A question that came up after the Pinecone / Qdrant / Milvus comparison: "OK, but how are you actually getting 100% recall on disk if you're not doing brute force and not using mmap?"
It's a fair question. The two standard paths to 100% recall in 2026 are:
- GPU brute-force — compute distance from the query to every vector in the corpus, in parallel on GPU memory. Exact by construction. Exa Labs is the clearest production reference here: their search index runs on the "Exacluster" of 144 NVIDIA H200 GPUs across 18 servers, and that's what it takes to keep their answer set complete at web scale.
- mmap-backed exact index — keep an exact index on disk, let the OS page cache hold the working set in RAM, serve queries from there. Production vector databases including Milvus ship and document this mode as the way to fit more vectors per box than would fit in RAM directly.
Both work. Both ship in production today. We didn't take either one, and the reason isn't "we have a better algorithm" — it's that each one has a structural property that ruled it out for the workloads we kept hearing about. This post walks through what those properties are and why we ended up on a different path.
What brute-force buys, and what it costs
Brute-force vector search is the simplest correct algorithm: for each query, compute the distance to every vector in the corpus, sort, return the top-K. Recall is 100% by definition because nothing got skipped.
The cost is in the inner loop. At 1M vectors × 1,536 dimensions × 4 bytes per float, that's roughly 6 GB of arithmetic per query. On a CPU, even with SIMD, that's hundreds of milliseconds to seconds. On a GPU with high-bandwidth memory, the same math takes milliseconds — at the price of putting GPUs in the latency path of every query. This is the path NVIDIA themselves describe in detail for high-throughput exact and near-exact vector retrieval.
For specific workloads, that's a fine trade. If your application can budget GPU time per query and pay a GPU-class infrastructure bill, brute-force is the most operationally simple shape. There's no index to maintain, no recall to tune, no graph to keep healthy under streaming writes. Exa Labs' GPU cluster sized at 144 H200s for web-scale retrieval is the production reference point — when the corpus is the open web, that's what the bill looks like.
The trade we couldn't make:
- GPU in the query path is a structural cost. A 6 GB-of-arithmetic-per-query workload at any meaningful QPS pins a GPU per active query. Cloud GPUs cost roughly 50–200× a CPU on equivalent throughput. For an application running thousands of queries per second, the math stops working before the workload becomes interesting.

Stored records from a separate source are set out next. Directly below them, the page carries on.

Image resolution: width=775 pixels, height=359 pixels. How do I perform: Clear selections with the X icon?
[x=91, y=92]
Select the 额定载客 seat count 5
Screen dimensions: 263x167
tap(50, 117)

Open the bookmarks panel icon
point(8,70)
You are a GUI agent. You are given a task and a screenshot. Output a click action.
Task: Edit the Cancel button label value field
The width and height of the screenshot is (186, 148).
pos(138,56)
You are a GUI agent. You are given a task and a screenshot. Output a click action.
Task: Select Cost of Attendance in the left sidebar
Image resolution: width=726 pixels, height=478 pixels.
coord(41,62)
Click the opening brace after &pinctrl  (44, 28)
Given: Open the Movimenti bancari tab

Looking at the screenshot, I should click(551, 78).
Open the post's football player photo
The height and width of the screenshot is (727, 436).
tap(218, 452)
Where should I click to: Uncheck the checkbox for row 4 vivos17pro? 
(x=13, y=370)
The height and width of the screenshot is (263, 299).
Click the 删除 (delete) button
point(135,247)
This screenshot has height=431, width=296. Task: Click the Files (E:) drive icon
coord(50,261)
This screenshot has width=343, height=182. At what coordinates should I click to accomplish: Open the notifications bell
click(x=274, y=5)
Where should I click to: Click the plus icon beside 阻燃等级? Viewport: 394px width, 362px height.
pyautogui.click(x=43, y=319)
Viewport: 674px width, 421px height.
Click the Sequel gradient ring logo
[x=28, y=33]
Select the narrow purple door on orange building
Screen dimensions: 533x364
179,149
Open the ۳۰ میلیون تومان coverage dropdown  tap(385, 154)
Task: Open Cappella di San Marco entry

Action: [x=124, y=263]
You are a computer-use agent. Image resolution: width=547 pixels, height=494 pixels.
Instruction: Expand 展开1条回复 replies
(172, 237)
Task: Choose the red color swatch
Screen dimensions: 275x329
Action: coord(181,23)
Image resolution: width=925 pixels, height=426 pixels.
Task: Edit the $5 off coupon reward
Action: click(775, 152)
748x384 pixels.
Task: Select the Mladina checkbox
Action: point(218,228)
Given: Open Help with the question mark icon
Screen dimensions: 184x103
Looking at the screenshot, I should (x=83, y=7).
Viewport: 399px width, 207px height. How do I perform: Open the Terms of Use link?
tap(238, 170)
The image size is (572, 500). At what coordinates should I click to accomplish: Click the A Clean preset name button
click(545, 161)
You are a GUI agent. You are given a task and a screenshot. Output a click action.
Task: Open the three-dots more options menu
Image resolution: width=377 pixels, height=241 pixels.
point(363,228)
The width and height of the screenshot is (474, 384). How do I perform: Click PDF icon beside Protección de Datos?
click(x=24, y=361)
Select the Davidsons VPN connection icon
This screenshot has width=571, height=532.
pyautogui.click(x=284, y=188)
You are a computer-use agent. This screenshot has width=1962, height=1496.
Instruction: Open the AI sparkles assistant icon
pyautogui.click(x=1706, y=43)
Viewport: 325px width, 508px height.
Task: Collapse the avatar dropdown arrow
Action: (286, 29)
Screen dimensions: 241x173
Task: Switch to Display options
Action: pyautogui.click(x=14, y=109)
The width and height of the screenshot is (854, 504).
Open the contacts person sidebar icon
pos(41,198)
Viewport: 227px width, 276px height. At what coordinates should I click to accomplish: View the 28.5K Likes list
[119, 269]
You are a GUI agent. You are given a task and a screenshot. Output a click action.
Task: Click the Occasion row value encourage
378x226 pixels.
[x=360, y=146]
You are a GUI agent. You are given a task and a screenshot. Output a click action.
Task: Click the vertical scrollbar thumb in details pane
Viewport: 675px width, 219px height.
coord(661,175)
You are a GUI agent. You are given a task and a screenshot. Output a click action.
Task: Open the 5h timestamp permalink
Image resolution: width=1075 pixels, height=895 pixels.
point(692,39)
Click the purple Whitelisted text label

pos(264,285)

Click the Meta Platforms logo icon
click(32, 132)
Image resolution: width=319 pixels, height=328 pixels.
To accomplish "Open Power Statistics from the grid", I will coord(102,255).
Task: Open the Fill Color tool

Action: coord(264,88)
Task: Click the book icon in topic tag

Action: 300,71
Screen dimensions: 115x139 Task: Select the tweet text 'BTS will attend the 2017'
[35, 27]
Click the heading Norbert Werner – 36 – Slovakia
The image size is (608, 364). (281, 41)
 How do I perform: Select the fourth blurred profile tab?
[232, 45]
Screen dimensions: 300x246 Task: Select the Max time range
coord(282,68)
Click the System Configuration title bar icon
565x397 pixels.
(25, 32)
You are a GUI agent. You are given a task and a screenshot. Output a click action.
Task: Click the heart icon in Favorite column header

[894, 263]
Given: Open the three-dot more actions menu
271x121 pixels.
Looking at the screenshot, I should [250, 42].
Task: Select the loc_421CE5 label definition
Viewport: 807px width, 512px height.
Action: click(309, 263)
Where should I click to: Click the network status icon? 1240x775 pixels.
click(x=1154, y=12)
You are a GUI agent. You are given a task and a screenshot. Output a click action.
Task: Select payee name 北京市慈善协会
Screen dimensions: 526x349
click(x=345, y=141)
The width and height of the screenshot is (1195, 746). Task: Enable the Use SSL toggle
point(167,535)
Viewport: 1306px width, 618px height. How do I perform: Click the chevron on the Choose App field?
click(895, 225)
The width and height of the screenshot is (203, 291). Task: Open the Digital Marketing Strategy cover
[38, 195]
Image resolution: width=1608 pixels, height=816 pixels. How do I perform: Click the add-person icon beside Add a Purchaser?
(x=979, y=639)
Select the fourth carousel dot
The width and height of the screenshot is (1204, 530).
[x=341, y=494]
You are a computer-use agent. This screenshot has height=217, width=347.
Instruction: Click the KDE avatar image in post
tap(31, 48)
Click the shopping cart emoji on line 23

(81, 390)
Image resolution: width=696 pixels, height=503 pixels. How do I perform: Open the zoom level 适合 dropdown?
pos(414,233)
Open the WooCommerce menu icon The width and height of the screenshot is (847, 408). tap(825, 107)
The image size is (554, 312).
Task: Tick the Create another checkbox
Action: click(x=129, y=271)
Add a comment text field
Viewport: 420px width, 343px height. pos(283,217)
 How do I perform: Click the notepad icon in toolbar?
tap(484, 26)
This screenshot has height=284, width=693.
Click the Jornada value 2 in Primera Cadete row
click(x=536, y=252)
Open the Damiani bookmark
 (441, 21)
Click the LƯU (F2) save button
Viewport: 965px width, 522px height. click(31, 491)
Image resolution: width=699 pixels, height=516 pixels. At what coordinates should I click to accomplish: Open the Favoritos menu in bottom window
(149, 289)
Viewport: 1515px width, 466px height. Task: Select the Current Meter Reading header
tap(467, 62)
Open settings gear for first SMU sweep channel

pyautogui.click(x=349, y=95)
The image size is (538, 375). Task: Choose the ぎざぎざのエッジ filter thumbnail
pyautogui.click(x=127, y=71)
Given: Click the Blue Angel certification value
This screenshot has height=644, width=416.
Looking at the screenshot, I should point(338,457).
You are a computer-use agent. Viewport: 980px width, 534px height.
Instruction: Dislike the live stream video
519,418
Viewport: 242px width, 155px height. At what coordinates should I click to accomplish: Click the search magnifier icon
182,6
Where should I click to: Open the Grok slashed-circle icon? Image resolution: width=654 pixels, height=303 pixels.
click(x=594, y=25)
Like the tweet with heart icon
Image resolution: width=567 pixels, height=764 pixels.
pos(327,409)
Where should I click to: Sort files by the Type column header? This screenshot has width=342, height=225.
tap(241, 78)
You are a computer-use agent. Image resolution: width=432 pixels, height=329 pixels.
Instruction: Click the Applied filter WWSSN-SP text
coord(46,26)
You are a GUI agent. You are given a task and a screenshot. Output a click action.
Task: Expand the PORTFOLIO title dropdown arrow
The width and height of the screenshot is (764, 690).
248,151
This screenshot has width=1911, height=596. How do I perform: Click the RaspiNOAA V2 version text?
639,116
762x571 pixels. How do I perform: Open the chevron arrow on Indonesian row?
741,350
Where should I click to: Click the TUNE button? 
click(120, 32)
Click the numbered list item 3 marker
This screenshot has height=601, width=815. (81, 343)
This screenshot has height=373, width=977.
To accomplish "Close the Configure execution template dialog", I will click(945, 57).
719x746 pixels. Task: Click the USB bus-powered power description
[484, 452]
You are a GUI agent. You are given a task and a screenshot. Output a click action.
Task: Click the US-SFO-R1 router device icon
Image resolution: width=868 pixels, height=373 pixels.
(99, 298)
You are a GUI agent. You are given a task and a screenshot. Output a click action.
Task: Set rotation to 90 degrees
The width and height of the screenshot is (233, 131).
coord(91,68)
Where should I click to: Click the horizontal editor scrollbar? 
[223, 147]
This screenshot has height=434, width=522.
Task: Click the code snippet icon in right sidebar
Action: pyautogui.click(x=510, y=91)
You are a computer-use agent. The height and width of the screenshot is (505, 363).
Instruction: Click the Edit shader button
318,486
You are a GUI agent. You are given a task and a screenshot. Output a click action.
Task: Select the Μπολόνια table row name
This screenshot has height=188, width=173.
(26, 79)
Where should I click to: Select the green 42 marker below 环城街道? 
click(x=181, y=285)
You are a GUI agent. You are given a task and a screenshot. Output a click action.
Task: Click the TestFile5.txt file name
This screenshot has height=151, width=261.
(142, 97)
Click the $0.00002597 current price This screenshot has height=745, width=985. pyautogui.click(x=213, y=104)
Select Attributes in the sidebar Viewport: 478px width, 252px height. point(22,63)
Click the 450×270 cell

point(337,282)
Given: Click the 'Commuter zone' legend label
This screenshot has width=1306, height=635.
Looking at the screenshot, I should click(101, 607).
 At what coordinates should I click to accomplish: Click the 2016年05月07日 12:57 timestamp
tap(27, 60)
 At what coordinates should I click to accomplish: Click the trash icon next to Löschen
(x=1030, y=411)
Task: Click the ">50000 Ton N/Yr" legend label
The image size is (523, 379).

- It doesn't generalize to disk. The whole reason GPU brute-force is fast is that the vectors live in VRAM. The moment your corpus exceeds VRAM, you're paging from disk into VRAM for every query, and the latency advantage disappears.
- Streaming writes are awkward. Every new vector has to make it into VRAM somehow; you end up with a hybrid where the index is split across hot and cold tiers.
For a workload that needs sub-millisecond p50, 100% recall, and commodity infrastructure, GPU brute-force isn't the answer.
What mmap buys, and what it costs
The other standard path is to build an exact index on disk and use mmap() to memory-map the file. The OS page cache handles "what's hot" — pages the query touches stay in RAM; pages it doesn't get evicted. From the application's perspective, the index is "on disk," but in practice the working set lives in the page cache.
When the working set fits in RAM, mmap-backed indexes are excellent. Reads are essentially memory speed, no application-level cache to maintain, the OS does the right thing. The argument against relying on mmap as a database substrate isn't ours — it's been made carefully in the database research community for years. The peer-reviewed CIDR 2022 paper "Are You Sure You Want to Use MMAP in Your Database Management System?" walks through four specific problems (transactional safety, I/O stalls, error handling, performance) and concludes that for systems that care about predictable tail latency, the OS page cache is the wrong abstraction. The USENIX ATC '20 paper on optimizing mmap for fast storage documents that under page eviction or multi-SSD workloads, mmap is 2–20× slower than direct file I/O.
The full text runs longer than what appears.